> **Problems to work on**:
1. Put this sentence from the piece on GFL Environmental into Spanish: "Trash or treasure, here is an overview of GFL through the lens of its finances."
2. From the piece on GFL Environmental, quote the passage starting with "Now is about" and going on through "specific $0.056 per annum.".
━━━ Passage shown
I mean, GFL stands for “Green for Life” for a reason.
Some of the ways in which this company flexes its green thumb is through, in addition to just helping keep communities clean by virtue of taking their trash away, maintaining multiple processing facilities that are intent on diverting all sorts of waste from entering landfills, not to mention its extensive investment(s) in renewable natural gas projects aimed towards reducing factory emissions.
I respect it, GFL.
While taking out and taking care of the garbage sounds like a very boring business, boring tends to go hand and hand with steady, and boy do I imagine that GFL’s revenues reflect this, or so I hope they do. At any rate, GFL operates in a proven recession resistant industry, as there is hardly any sort of offseason when it comes to taking care of someone’s garbage, and a more compelling way to think about it is simply understanding that a lot has to go horribly, horribly wrong before this slow and steady line of service goes out of business.
Plus, people get really cranky and emotional when their garbage isn’t taken care of, and it is hard to envision a North American society in which trash isn’t consistently picked up, whether it is in your very neighborhood, your place of work or place(s) of recreation. In fact, this is precisely how a company like GFL Environmental generates its revenues; through the contracts it develops with local government agencies, municipalities, and other organizations such as businesses, among other household governmental institutions.
Given the company’s focus on being a green operator in the trash industry, I’ll briefly mention that this is definitely on trend with society’s general viewpoints as they relate to the climate, and while that could be viewed as significant in its own right, what I think is much more important is the fact, this being the case, many government agencies are becoming increasingly incentivized to get greener by those they serve and what other company would be better than one with an already intense concentration on being friendlier towards the environment like GFL.
Regarding the firm’s presence in the United States, GFL has established itself throughout the Midwest and the South, servicing regions such as Michigan, Colorado, New Mexico, Louisiana and who could ever forget about Texas.
While still on the subject of Texas, GFL Environmental has been in the mode of ironing out some strategic, regional acquisitions in and around the State, an example being the company’s purchase of Sprint Waste Services, largely serving the sprawling areas of Houston and the accompanied Gulf Coast, and without delving into the company’s finances quite yet (patience, grasshopper), I like seeing that this company is growing through acquisitions, planting more operational roots within the United States.
So there it is.
GFL Environmental in a nutshell.
Now is about the right time to invest in learning more about this company from a more objective and strict financial perspective, in hopes of determining whether or not this waste management company is worth its weight in trash.
You already know that one man’s trash might just end up being another man’s treasure.
Trash or treasure, here is an overview of GFL through the lens of its finances.
GFL’s stock financials
Putting my nerdy euphemisms to the side (for now), it can initially be found that GFL Environmental is a $14.4 billion company, according to its prevailing market capitalization, and it also has a share price of $39.53 along with a price-to-earnings (P/E) ratio of zilch, all while distributing an annual dividend in the amount of a very specific $0.056 per annum.
Yes, that’s about a nickel each year, ladies and gentlemen.
In putting some of this preliminary information together, it appears as though GFL might not be net profitable at the moment (given that it does not currently have a displayed price-to-earnings ratio), which is something I would not have initially suspected, however, when digging more into the company’s more recent financial and broader overall investment activities, some more light has been shed on this matter, as GFL really does seem to be doing a lot of intentional and sizable investing, particularly in the previously mentioned natural gas segment of its business, along with other forms of renewable energy sources.
━━━━━━
━━━ Supplied material
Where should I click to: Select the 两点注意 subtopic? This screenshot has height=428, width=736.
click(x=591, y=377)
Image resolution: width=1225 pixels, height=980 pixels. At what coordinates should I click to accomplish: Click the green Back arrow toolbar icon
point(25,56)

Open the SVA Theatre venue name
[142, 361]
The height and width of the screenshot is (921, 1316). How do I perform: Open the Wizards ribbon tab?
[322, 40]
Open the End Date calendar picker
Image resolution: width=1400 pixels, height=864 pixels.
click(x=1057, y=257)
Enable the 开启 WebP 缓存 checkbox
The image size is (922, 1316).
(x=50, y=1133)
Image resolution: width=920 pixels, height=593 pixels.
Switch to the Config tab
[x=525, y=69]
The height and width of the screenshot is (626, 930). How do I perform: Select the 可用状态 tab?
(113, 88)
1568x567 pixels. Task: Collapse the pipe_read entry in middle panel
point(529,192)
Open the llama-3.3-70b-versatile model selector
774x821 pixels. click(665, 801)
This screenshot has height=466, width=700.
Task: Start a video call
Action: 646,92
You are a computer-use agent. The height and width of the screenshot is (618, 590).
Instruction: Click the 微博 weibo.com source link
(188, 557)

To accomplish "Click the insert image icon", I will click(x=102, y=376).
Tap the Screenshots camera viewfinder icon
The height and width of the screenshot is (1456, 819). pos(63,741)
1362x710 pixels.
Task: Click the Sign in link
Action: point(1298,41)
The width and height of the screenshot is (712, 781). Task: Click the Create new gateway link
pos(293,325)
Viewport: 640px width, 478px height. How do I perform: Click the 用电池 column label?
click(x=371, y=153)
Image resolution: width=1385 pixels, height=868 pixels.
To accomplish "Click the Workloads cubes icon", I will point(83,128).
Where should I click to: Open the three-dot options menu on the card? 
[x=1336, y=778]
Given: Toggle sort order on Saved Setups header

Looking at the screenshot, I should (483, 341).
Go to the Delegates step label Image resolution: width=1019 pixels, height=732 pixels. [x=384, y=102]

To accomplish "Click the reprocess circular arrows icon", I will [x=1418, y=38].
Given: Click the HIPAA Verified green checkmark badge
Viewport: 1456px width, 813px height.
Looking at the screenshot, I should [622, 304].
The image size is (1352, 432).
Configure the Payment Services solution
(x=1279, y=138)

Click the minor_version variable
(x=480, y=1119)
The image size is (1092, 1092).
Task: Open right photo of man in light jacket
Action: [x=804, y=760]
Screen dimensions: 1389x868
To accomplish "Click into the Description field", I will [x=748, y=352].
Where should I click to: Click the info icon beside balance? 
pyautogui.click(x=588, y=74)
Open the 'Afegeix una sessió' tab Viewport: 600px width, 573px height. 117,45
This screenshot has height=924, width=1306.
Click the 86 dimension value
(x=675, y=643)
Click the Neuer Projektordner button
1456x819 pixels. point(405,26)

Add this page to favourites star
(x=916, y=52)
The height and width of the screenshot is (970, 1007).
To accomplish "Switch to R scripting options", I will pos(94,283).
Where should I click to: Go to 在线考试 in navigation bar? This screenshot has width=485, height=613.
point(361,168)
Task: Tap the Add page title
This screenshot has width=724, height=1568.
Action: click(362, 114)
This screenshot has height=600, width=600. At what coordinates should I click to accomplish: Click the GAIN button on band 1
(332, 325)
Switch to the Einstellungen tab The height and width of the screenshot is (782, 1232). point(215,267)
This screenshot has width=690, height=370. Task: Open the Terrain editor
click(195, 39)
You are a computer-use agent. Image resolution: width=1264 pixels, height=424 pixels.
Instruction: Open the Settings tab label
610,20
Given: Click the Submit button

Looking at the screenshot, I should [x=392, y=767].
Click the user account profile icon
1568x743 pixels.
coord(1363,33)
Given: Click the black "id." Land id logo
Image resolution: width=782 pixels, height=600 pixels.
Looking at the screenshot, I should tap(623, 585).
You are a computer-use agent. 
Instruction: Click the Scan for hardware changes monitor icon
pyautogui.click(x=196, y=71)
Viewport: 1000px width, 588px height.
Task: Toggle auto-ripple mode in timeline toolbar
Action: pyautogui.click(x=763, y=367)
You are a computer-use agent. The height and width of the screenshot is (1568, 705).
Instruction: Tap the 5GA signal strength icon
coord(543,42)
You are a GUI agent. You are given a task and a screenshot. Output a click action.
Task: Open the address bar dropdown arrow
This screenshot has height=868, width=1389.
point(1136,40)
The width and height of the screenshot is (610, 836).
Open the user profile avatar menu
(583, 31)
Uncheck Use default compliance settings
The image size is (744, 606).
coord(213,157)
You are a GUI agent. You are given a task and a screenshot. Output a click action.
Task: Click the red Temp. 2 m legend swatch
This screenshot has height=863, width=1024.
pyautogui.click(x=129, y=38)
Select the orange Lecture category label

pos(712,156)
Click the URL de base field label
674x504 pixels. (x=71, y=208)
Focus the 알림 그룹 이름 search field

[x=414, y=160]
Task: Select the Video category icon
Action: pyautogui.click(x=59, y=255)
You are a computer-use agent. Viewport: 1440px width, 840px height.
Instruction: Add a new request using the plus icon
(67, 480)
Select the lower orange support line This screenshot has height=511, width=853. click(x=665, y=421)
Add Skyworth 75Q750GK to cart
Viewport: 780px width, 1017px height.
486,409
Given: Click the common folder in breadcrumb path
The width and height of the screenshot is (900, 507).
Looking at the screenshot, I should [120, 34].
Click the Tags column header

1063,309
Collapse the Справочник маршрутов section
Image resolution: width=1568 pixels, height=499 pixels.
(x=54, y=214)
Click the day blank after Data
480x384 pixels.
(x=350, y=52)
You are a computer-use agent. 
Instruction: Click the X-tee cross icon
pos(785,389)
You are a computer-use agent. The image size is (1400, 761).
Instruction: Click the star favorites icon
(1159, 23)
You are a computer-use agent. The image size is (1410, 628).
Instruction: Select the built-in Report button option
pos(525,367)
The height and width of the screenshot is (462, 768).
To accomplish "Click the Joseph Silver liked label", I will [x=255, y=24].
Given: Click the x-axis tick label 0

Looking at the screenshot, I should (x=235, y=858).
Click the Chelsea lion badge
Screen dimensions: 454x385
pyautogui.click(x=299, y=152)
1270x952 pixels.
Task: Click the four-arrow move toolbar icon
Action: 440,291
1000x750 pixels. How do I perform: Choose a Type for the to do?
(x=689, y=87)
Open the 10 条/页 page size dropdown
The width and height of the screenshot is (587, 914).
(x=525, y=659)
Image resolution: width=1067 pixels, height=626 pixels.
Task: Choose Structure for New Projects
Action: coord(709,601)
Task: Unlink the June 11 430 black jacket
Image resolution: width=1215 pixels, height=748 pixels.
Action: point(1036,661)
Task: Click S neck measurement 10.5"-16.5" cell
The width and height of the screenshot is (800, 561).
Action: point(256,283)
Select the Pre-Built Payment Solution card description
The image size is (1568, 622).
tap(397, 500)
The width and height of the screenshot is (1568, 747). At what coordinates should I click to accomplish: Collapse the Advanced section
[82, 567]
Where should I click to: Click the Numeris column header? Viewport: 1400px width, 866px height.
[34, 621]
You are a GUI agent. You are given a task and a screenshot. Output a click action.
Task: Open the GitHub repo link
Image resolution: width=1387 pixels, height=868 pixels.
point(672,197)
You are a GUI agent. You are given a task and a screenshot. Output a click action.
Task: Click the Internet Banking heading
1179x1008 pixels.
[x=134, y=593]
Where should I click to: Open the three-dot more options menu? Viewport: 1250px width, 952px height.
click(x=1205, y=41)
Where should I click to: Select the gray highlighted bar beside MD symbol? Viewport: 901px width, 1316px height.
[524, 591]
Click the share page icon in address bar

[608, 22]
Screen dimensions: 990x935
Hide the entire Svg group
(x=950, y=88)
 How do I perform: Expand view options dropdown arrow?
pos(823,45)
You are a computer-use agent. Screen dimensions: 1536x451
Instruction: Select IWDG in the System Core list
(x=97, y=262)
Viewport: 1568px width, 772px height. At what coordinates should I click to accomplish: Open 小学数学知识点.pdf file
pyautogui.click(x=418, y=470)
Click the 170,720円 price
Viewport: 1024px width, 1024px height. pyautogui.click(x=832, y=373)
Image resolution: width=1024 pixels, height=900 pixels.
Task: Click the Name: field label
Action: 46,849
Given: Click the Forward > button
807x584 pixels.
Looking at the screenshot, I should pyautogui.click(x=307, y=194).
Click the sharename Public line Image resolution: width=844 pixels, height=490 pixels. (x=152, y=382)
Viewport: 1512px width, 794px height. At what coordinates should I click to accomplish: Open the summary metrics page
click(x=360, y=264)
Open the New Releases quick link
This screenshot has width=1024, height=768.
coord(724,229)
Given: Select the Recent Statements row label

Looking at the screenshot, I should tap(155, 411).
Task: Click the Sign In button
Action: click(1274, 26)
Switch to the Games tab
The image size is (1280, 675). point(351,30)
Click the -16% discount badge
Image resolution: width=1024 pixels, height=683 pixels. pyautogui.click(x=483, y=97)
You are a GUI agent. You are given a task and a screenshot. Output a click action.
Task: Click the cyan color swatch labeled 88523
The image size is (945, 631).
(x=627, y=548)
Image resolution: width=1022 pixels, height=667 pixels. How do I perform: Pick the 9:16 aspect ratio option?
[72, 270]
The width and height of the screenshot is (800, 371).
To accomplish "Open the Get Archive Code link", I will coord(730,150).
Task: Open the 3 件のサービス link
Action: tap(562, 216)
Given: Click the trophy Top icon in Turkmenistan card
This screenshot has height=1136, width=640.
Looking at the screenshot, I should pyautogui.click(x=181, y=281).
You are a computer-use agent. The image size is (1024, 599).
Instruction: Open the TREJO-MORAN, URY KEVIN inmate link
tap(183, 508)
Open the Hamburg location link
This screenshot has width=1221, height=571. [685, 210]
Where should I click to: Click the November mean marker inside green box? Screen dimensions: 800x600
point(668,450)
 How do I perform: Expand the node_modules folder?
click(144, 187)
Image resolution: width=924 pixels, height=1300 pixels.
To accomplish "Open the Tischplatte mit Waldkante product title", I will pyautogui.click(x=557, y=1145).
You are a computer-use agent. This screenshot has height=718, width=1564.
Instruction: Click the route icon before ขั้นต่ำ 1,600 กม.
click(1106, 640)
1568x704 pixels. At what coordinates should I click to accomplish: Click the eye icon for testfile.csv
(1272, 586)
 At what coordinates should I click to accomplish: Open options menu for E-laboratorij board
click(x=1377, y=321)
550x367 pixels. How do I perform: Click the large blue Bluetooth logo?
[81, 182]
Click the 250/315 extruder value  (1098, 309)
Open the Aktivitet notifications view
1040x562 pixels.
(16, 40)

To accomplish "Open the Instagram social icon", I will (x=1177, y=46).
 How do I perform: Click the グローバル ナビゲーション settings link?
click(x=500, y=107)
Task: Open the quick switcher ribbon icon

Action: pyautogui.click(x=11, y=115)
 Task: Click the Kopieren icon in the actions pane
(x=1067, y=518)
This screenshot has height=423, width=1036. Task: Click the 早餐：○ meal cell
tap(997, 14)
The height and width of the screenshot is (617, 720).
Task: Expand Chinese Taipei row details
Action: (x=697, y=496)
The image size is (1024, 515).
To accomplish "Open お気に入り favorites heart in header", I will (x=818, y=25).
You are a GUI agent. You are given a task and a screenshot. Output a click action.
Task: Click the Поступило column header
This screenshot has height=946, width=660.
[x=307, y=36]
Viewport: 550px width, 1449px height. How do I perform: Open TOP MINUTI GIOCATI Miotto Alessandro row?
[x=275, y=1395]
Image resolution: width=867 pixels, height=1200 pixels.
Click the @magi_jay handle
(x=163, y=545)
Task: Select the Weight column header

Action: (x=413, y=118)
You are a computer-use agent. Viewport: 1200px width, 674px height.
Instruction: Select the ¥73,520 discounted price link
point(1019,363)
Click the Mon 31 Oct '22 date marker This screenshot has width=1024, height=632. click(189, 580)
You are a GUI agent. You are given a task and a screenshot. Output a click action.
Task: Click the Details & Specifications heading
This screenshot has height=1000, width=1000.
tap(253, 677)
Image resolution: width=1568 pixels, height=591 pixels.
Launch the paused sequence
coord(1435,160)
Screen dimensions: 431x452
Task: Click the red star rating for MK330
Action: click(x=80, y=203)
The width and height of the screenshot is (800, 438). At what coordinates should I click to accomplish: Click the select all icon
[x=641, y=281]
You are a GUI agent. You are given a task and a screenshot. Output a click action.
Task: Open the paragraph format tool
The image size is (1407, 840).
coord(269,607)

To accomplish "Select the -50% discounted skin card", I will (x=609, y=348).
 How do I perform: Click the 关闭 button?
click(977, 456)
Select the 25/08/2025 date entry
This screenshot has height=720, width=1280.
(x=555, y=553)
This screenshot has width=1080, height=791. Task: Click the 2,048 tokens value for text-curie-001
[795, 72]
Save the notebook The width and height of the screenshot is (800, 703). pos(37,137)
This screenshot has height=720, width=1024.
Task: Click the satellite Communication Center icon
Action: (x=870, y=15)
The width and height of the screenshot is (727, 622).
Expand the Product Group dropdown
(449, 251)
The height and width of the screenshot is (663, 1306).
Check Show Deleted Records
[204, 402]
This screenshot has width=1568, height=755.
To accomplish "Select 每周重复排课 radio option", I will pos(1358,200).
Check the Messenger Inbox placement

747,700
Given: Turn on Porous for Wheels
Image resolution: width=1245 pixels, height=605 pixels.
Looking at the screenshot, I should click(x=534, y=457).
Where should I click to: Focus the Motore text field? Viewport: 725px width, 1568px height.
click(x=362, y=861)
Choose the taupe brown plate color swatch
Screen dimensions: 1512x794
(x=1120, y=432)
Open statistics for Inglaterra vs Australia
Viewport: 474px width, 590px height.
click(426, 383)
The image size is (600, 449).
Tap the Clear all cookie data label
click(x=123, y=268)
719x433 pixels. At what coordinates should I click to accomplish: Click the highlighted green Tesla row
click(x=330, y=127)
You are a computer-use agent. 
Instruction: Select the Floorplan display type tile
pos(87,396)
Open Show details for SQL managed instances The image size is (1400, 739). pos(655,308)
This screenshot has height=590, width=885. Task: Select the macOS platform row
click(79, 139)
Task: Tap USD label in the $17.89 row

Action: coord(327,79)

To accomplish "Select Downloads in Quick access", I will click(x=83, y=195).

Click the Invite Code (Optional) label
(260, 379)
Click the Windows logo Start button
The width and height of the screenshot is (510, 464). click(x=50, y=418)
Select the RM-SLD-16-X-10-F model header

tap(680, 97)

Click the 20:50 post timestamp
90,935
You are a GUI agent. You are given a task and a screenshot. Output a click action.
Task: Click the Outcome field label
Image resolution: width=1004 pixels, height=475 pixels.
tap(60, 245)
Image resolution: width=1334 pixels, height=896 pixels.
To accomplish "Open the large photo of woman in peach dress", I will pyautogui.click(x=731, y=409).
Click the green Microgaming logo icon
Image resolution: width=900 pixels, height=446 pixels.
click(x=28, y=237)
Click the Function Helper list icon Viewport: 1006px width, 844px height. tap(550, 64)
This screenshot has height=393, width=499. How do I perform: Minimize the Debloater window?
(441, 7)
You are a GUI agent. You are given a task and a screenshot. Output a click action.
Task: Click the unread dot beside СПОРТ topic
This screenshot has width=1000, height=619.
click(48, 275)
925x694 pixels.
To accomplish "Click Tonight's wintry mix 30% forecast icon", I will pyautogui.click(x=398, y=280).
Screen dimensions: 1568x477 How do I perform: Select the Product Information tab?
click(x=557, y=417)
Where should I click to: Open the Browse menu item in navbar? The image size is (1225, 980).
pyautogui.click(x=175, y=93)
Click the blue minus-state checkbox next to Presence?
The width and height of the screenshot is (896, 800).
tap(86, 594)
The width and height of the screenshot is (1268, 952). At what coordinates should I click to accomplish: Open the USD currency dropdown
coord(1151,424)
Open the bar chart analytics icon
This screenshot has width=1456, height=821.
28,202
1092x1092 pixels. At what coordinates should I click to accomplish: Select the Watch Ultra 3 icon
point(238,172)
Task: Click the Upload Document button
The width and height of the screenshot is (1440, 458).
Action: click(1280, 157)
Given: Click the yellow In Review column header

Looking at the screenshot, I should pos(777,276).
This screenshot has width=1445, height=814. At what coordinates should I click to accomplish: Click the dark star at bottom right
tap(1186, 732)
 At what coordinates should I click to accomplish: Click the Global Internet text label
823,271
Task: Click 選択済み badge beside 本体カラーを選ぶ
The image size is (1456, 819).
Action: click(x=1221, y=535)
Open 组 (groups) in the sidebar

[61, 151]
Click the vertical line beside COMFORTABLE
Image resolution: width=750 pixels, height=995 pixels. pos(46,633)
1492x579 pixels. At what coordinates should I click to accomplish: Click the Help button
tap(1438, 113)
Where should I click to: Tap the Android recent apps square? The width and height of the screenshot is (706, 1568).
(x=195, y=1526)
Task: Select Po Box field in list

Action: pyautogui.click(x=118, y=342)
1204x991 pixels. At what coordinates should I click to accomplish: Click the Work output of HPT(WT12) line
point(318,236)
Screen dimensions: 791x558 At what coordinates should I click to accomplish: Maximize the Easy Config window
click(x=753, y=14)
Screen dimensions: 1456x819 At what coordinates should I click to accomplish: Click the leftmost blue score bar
━━━━━━
> **Solution set**:
1. Basura o tesoro, aquí tienen un panorama general de GFL a través del prisma de sus finanzas.

2.
Now is about the right time to invest in learning more about this company from a more objective and strict financial perspective, in hopes of determining whether or not this waste management company is worth its weight in trash.
You already know that one man’s trash might just end up being another man’s treasure.
Trash or treasure, here is an overview of GFL through the lens of its finances.
GFL’s stock financials
Putting my nerdy euphemisms to the side (for now), it can initially be found that GFL Environmental is a $14.4 billion company, according to its prevailing market capitalization, and it also has a share price of $39.53 along with a price-to-earnings (P/E) ratio of zilch, all while distributing an annual dividend in the amount of a very specific $0.056 per annum.